DIRECTIONS: Retype exactly the lines below, starting with the line that contains "You are a GUI" and ending with the last line; leave out any pictures.
*** MATERIAL FOR THIS EXERCISE ***
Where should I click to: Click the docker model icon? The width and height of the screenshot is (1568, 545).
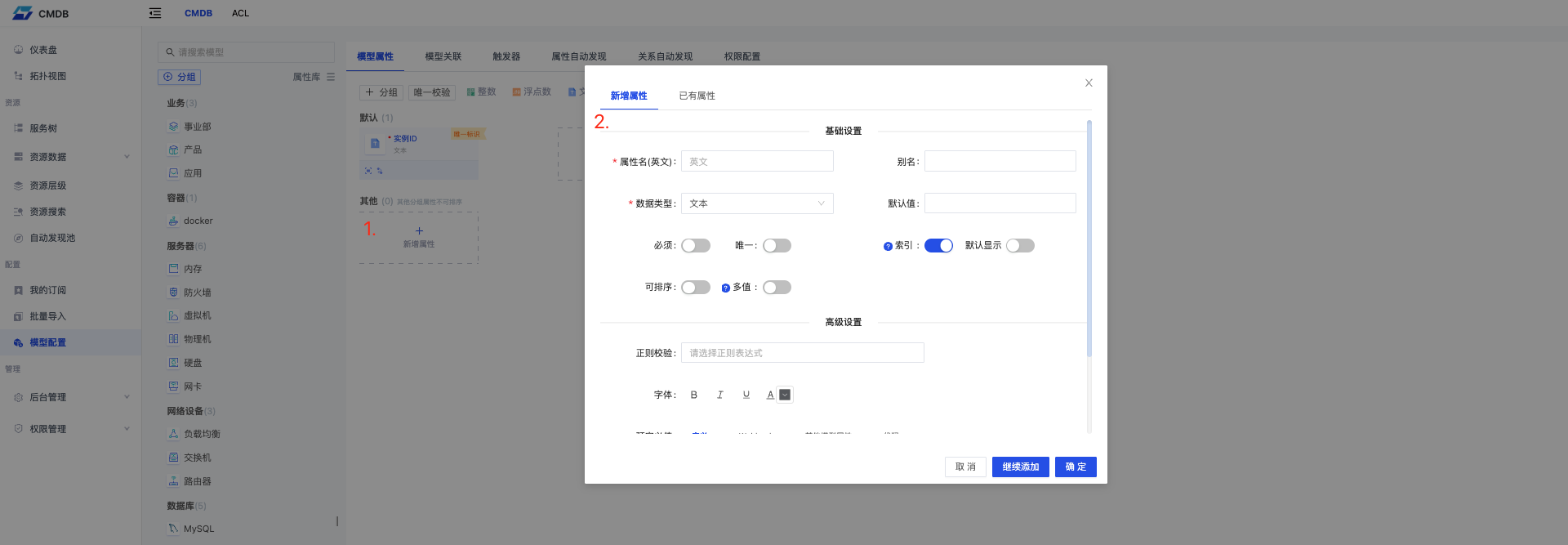(173, 221)
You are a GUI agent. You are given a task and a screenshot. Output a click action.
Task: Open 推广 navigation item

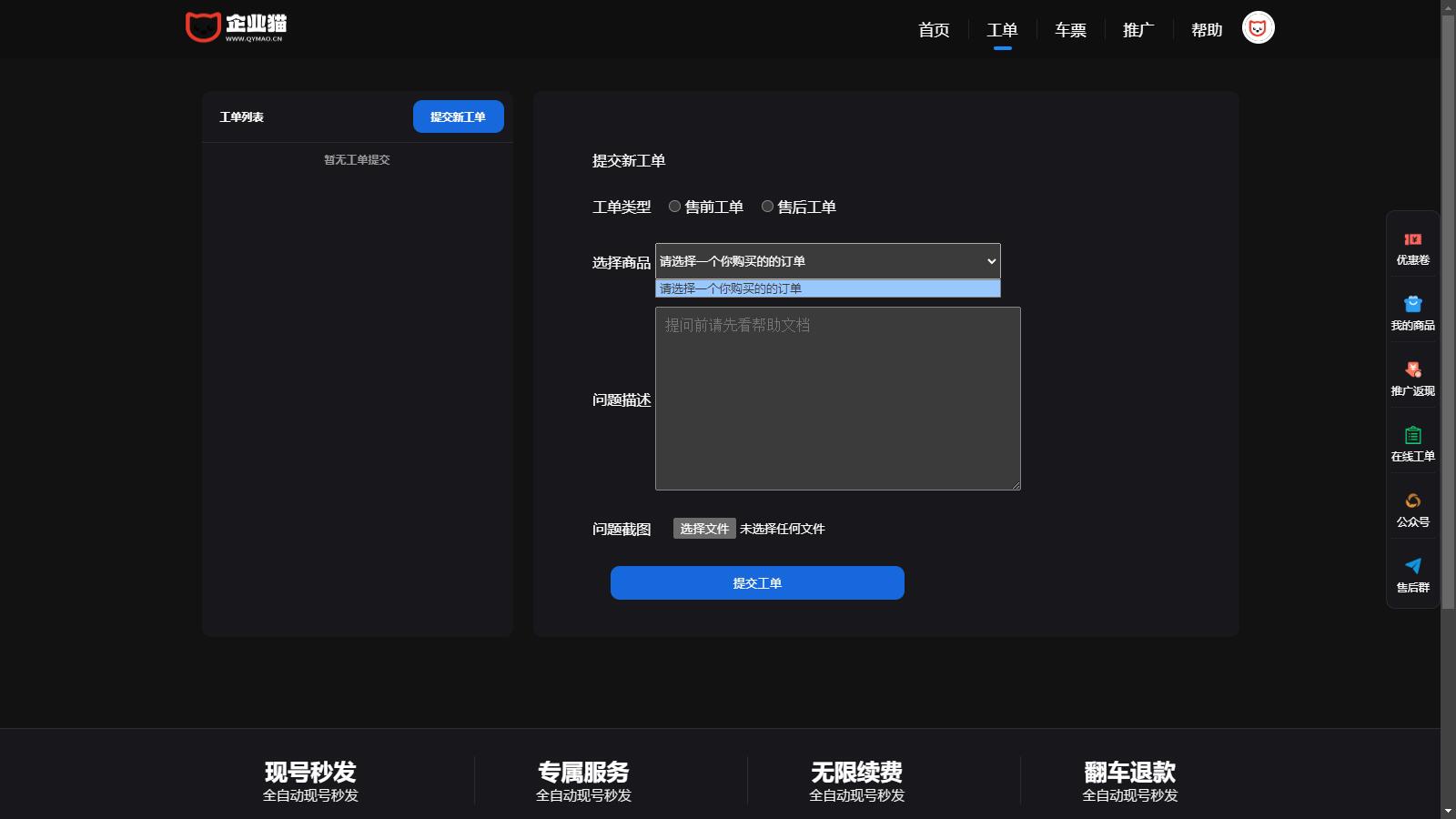point(1138,30)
*** End of MATERIAL FOR THIS EXERCISE ***
ANSWER:
You are a GUI agent. You are given a task and a screenshot. Output a click action.
Task: Open 推广 navigation item

point(1138,30)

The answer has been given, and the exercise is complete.